Friday, July 27, 2007

The Perfume Myth

Many of you were suspiciously quiet after my Demi Jour post, wherein I asked you, dear readers, to cop to an old perfume love that either disappointed you or reawakened your perfume interest. I’m guessing one of two things has occurred: Either you were so aghast that I actually ever wore Demi Jour by Houbigant (and admitted it right here on a perfume blog!) that you decided you could no longer be one of my readers, or you are terribly afraid to share. You fear exposure. You have a secret past with Liz Claiborne (you had that triangle shaped bottle in red, blue, and yellow!), and you still love it. But you’ll never, ever tell a soul. We all know that as perfume lovers, we’re snobs—to varying degrees, of course, but still snobs. But we didn’t all start out that way. No. But dare we admit it?

I liken this to the same effect that writing classes have on aspiring writers. At some point during the semester (or the writing program, if she’s hard core), the writer realizes she needs an Identity. This is what I call The Writing Myth: She’s been writing since she was three; she read Kafka at seven, Carver at twelve (the year after she left rehab, having faced a steadily worsening problem with the bottle since age nine), all of Sexton the year she turned thirteen; she started sending stories to The New Yorker at fifteen; she translated Borges at seventeen; she’s given up fiction now and she’s working on a screenplay, written in verse…You get the picture. No writer wants to create her myth based on the following dreadful reality: She started reading at five (beginning with the Berenstein Bears Ĺ“uvre), dutifully studied all the Cliff Notes for every book assigned through junior high and high school, never wrote a word until she got into a writing class because she still needed three credit hours to graduate and the only other choice was something in linguistics, read and secretly enjoyed Nancy Drew way past an acceptable age, and would tell the world that Rona Jaffe and Susan Isaacs were her favorite writers up to the point she said so in writing class and was mocked relentlessly by everyone, including the professor. (Nope. Neither one is me. I took my first writing class because one of my best friends told me I was a writer, and I was dumb enough to believe her. Before that, it was me, the French, and the Russians.)

______

Aim 1:
Summarize the post in two sentences.
Aim 2:
According to the post, which Houbigant perfume did the blogger once wear?
Aim 3:
Output the stretch of the post from "Many of you" through "we admit it?".

Source data:

______

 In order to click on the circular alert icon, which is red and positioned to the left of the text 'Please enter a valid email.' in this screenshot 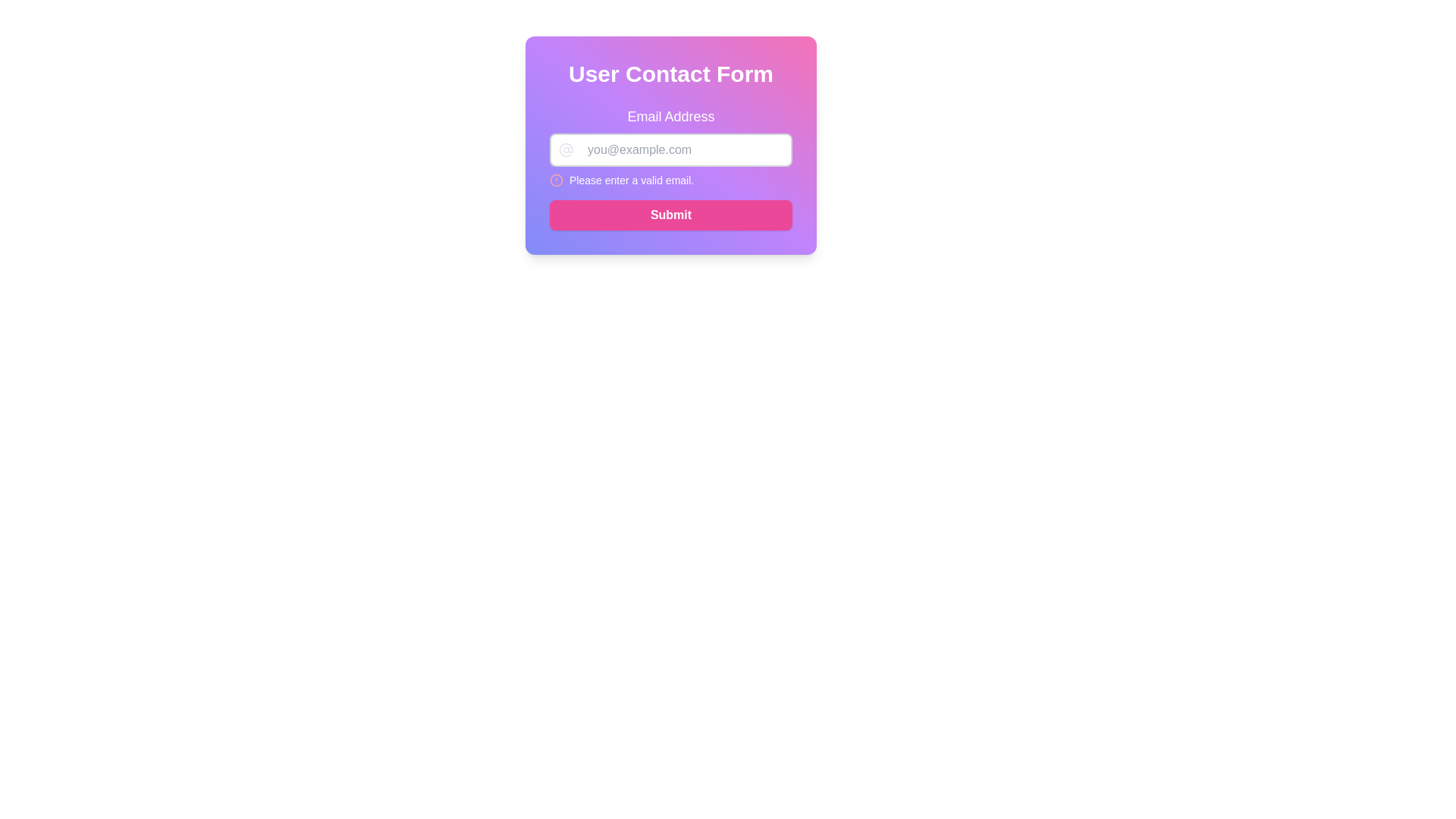, I will do `click(556, 180)`.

______

Right answer 1:
The blogger suspects that readers stayed quiet after the Demi Jour post because they are afraid to admit an old perfume love, since perfume lovers are snobs who did not all start out that way. The blogger compares this to writing classes, where aspiring writers build an impressive "Writing Myth" instead of admitting a far more ordinary path to writing.

Right answer 2:
Demi Jour.

Right answer 3:
Many of you were suspiciously quiet after my Demi Jour post, wherein I asked you, dear readers, to cop to an old perfume love that either disappointed you or reawakened your perfume interest. I’m guessing one of two things has occurred: Either you were so aghast that I actually ever wore Demi Jour by Houbigant (and admitted it right here on a perfume blog!) that you decided you could no longer be one of my readers, or you are terribly afraid to share. You fear exposure. You have a secret past with Liz Claiborne (you had that triangle shaped bottle in red, blue, and yellow!), and you still love it. But you’ll never, ever tell a soul. We all know that as perfume lovers, we’re snobs—to varying degrees, of course, but still snobs. But we didn’t all start out that way. No. But dare we admit it?